(ENTRIES SUPPLIED)
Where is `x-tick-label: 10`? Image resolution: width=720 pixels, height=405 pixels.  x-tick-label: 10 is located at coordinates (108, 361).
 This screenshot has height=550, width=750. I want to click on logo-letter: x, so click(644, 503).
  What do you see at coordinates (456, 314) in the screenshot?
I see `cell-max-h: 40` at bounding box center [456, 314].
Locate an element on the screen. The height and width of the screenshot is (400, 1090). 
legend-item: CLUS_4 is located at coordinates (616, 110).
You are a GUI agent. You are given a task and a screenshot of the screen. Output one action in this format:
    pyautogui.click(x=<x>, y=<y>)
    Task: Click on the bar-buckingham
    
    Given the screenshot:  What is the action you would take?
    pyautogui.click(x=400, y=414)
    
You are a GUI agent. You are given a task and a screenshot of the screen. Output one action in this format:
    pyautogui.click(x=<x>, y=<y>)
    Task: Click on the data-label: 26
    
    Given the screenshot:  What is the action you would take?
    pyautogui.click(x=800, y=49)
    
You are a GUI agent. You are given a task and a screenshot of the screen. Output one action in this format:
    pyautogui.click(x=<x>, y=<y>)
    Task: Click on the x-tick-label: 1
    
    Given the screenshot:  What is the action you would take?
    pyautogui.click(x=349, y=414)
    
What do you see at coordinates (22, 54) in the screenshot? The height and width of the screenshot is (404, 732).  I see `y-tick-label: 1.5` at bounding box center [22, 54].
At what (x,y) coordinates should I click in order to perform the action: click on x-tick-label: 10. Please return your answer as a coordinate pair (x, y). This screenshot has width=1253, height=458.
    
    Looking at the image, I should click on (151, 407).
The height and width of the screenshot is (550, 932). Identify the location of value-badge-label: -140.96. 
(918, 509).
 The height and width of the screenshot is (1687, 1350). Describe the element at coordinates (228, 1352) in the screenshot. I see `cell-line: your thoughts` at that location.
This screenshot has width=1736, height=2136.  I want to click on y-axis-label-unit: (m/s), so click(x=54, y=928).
(End ENTRIES SUPPLIED)
• _EXERCISE AIM_: Render every line of the records above as a Markdown table with the columns Index and Text, numbering the rows in order and omitting blank lines.

• _SOLUTION TO THE PROBLEM_:
| Index | Text |
|---|---|
| 1 | Where is `x-tick-label: 10`? Image resolution: width=720 pixels, height=405 pixels.  x-tick-label: 10 is located at coordinates (108, 361). |
| 2 |  This screenshot has height=550, width=750. I want to click on logo-letter: x, so click(644, 503). |
| 3 |   What do you see at coordinates (456, 314) in the screenshot? |
| 4 | I see `cell-max-h: 40` at bounding box center [456, 314]. |
| 5 | Locate an element on the screen. The height and width of the screenshot is (400, 1090).  |
| 6 | legend-item: CLUS_4 is located at coordinates (616, 110). |
| 7 | You are a GUI agent. You are given a task and a screenshot of the screen. Output one action in this format: |
| 8 |     pyautogui.click(x=<x>, y=<y>) |
| 9 |     Task: Click on the bar-buckingham |
| 10 |     Given the screenshot:  What is the action you would take? |
| 11 |     pyautogui.click(x=400, y=414) |
| 12 | You are a GUI agent. You are given a task and a screenshot of the screen. Output one action in this format: |
| 13 |     pyautogui.click(x=<x>, y=<y>) |
| 14 |     Task: Click on the data-label: 26 |
| 15 |     Given the screenshot:  What is the action you would take? |
| 16 |     pyautogui.click(x=800, y=49) |
| 17 | You are a GUI agent. You are given a task and a screenshot of the screen. Output one action in this format: |
| 18 |     pyautogui.click(x=<x>, y=<y>) |
| 19 |     Task: Click on the x-tick-label: 1 |
| 20 |     Given the screenshot:  What is the action you would take? |
| 21 |     pyautogui.click(x=349, y=414) |
| 22 | What do you see at coordinates (22, 54) in the screenshot? The height and width of the screenshot is (404, 732).  I see `y-tick-label: 1.5` at bounding box center [22, 54]. |
| 23 | At what (x,y) coordinates should I click in order to perform the action: click on x-tick-label: 10. Please return your answer as a coordinate pair (x, y). This screenshot has width=1253, height=458. |
| 24 |     Looking at the image, I should click on (151, 407). |
| 25 | The height and width of the screenshot is (550, 932). Identify the location of value-badge-label: -140.96.  |
| 26 | (918, 509). |
| 27 |  The height and width of the screenshot is (1687, 1350). Describe the element at coordinates (228, 1352) in the screenshot. I see `cell-line: your thoughts` at that location. |
| 28 | This screenshot has width=1736, height=2136.  I want to click on y-axis-label-unit: (m/s), so click(x=54, y=928). |